On a tous ici sur nos téléphones l’application du pikud haoref (front intérieur, NDLR) qui prévient en temps réel en cas d’alerte. Ça fait un bruit strident qu’on reconnaît entre mille. Ça sonne pas mal ces dernières semaines, et on court.

Mais ce matin, c’était le pompon.

À l’aube, alors qu’on était encore tous au lit, l’application s’est déclenchée simultanément sur nos téléphones, avec en plus une voix qui disait en boucle « Rehidat Adama » (ça veut dire « tremblement de terre »).

On a couru, incrédules, dans la chambre blindée. Là-bas je me suis mise à rire. D’abord en lisant le message d’une copine sur le groupe du yichouv (village, NDLR) au moment de l’alerte :

C’est quoi cette merde maintenant???

Avec des émojis colériques. Ça résumait pas mal la situation.

Finalement, c’était une fausse alerte, un bug, une mauvaise interprétation.

Mais ça a continué à me faire sourire toute la journée, ce réveil en fanfare avec cette voix de robot « rehidat adama, rehidat adama ». Ce n’est pas très drôle, objectivement. Je ne sais pas quel mécanisme mon cerveau active pour que ça m’amuse. Peut-être mon attrait pour l’absurde.

Demain les enfants retournent à l’école, c’est officiel. Avec des arrangements de classes pour être tous à proximité des chambres blindées.
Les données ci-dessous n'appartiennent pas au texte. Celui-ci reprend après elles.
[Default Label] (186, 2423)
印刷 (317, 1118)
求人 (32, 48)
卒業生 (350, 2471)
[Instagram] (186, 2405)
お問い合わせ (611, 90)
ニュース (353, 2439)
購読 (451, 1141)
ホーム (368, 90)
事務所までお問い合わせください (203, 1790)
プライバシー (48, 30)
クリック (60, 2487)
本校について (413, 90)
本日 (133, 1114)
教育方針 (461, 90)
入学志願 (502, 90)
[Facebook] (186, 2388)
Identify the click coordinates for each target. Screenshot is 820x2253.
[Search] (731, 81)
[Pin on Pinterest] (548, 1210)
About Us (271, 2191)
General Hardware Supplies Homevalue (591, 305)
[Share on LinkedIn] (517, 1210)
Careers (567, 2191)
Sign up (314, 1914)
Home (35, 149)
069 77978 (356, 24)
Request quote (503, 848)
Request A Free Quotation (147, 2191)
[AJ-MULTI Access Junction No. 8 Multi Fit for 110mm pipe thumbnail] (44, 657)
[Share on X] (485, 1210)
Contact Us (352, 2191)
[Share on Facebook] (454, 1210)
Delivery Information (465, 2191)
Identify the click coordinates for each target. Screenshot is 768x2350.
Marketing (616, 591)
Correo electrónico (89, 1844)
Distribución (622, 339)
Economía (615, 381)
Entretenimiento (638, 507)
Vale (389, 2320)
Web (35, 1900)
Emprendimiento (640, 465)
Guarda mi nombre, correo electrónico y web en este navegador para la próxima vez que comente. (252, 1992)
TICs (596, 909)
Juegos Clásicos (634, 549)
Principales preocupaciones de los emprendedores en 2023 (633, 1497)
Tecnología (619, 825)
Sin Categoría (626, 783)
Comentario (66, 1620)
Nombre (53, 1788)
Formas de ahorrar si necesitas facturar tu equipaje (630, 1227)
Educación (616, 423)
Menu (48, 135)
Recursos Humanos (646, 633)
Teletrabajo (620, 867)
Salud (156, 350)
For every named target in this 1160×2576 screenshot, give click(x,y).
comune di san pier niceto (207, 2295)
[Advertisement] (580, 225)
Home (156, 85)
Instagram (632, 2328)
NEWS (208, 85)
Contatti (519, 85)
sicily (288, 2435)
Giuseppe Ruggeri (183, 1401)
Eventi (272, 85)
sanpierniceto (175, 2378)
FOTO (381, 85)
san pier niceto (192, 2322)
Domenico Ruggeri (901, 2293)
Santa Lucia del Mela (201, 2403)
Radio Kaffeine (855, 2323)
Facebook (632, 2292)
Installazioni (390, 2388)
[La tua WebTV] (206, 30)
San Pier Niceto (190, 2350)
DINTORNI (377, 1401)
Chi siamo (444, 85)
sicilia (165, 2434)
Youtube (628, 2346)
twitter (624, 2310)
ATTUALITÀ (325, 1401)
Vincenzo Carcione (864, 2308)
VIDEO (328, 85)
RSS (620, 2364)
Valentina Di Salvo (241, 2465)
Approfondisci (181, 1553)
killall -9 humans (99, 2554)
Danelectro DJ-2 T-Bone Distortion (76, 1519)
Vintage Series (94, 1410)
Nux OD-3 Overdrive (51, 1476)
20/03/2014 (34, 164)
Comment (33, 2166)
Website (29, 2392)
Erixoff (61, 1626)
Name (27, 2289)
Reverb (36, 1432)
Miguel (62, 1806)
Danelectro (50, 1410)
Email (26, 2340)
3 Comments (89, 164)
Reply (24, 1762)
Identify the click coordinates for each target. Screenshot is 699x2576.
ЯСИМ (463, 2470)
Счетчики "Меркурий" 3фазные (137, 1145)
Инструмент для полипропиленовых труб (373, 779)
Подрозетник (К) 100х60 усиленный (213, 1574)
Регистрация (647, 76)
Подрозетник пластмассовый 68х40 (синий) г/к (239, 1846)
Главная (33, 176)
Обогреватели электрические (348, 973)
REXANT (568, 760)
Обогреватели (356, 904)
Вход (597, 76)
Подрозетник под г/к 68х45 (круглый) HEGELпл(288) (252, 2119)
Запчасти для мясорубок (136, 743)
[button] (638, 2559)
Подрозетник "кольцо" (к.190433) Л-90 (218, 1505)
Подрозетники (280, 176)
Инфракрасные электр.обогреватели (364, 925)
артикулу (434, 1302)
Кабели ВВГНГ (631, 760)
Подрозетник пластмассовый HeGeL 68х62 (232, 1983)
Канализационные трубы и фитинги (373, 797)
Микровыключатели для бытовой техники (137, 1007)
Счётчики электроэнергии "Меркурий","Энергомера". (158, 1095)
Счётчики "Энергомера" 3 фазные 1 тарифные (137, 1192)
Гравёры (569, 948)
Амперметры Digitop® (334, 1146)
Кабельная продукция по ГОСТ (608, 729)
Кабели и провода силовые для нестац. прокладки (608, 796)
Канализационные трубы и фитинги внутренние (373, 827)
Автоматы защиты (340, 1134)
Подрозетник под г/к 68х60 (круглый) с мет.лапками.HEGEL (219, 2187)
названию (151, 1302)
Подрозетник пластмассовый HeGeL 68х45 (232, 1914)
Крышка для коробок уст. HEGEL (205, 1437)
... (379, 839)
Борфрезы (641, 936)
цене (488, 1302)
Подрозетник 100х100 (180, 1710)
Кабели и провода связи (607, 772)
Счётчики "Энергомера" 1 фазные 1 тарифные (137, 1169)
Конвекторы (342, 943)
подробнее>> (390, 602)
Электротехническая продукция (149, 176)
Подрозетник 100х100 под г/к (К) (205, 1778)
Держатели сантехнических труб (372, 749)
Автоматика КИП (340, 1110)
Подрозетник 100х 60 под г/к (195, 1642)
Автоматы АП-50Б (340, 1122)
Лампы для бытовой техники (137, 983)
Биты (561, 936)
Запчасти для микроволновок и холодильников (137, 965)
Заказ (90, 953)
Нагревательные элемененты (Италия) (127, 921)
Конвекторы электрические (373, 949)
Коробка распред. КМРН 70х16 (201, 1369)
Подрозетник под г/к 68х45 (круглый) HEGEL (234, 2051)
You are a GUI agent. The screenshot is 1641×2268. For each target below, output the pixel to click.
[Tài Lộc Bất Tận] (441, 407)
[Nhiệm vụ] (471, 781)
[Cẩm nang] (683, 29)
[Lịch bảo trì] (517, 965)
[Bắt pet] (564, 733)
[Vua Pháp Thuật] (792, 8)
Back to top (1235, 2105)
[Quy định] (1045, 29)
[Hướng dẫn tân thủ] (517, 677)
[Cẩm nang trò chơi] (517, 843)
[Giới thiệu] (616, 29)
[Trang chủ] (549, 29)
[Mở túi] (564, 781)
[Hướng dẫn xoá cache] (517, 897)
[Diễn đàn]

Je fuis les zooms de parents qui s’inquiètent et qui m’angoissent.

Je m’en remets aux consignes, je ne sais pas faire autrement, à moins de devenir folle. Les trajets scolaires seront assurés, aussi. On a tous reçu en image le rappel des instructions en cas d’alerte pendant les trajets scolaires.

Se pencher sous la ligne des fenêtres et mettre les mains sur la tête.

Ils connaissent ça par cœur, déjà.

Ils s’adaptent à tout, confiants. Cette dernière phrase me met les larmes aux yeux.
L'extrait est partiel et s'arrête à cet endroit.